Iranian President Mahmoud Ahmadinejad has told Gulf Arab leaders that Iran wants economic and security pacts with the Gulf Co-operation Council (GCC).
Ahmadinejad got a warm welcome but no response to his offer
Mr Ahmadinejad was speaking in Qatar, where he is attending a GCC summit - the first Iranian president to do so.
A BBC analyst says Mr Ahmadinejad is trying to woo the Gulf states to reduce the risk of a military confrontation with the West over its nuclear plans.
The six GCC states are Bahrain, Kuwait, Oman, Saudi Arabia, Qatar and the UAE.
"We are proposing the conclusion of a security agreement," Mr Ahmadinejad told the opening session of the summit.
"We want peace and security... based on justice and without foreign intervention."
He also proposed forming an organisation to improve economic co-operation and working towards a trade agreement.
Mr Ahmadinejad made no direct mention of Iran's controversial nuclear programme.
Western powers suspect Iran of enriching uranium to build a nuclear weapons capability. Iran says its nuclear programme is intended solely for energy generation.
The UN Security Council has imposed sanctions on Iran in an attempt to stop it enriching uranium.
BBC Arab Affairs analyst Magdi Abdelhadi, says the summit is a difficult balancing act for the Arab Gulf leaders and an equally difficult task for the Iranian president.
Gulf states rely on the US for their security and several of them host huge American military bases.

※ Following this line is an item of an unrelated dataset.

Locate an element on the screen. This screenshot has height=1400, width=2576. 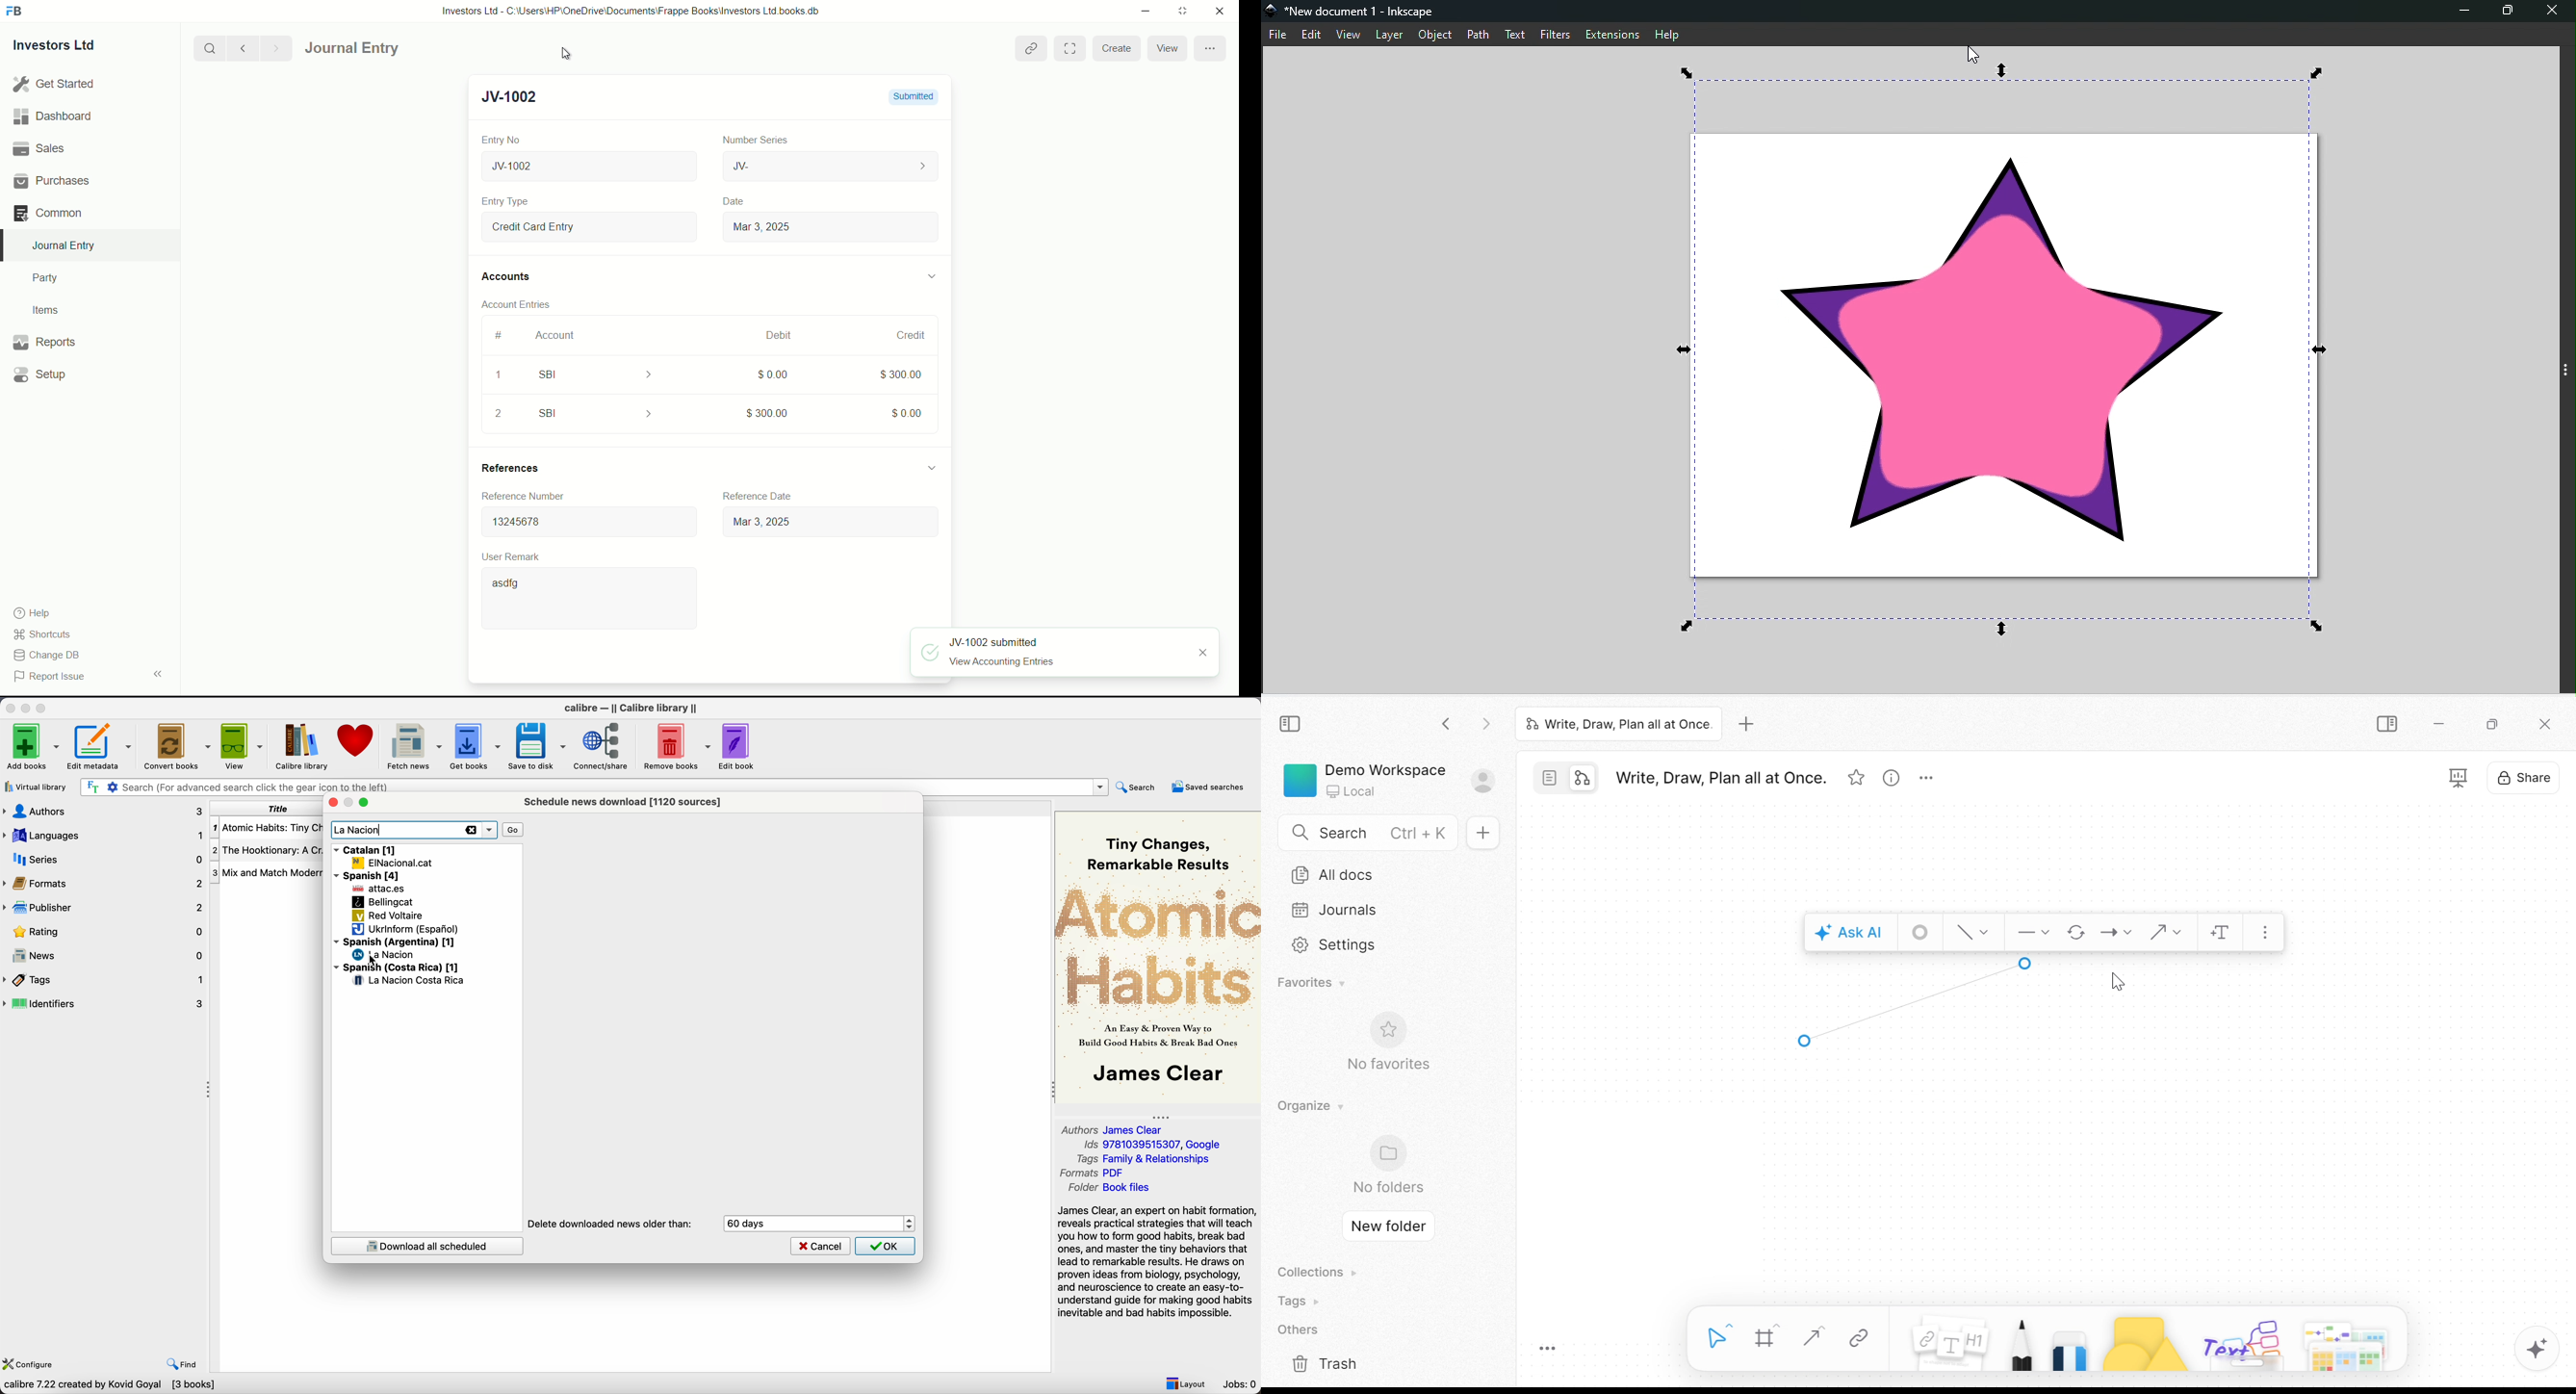
SBI is located at coordinates (599, 413).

But at the same time they do not want to alienate their powerful Iranian neighbour.
Equally, Mr Ahmadinejad is trying to woo the support of his Arab neighbours to avert the risk of a military confrontation with the West.
The leaders of the GCC would like to see a peaceful resolution of US-Iranian tension. They fear that that any military conflagration could have a devastating impact on the entire region.
There has been no formal response to Mr Ahmandinejad's proposal from the GGC.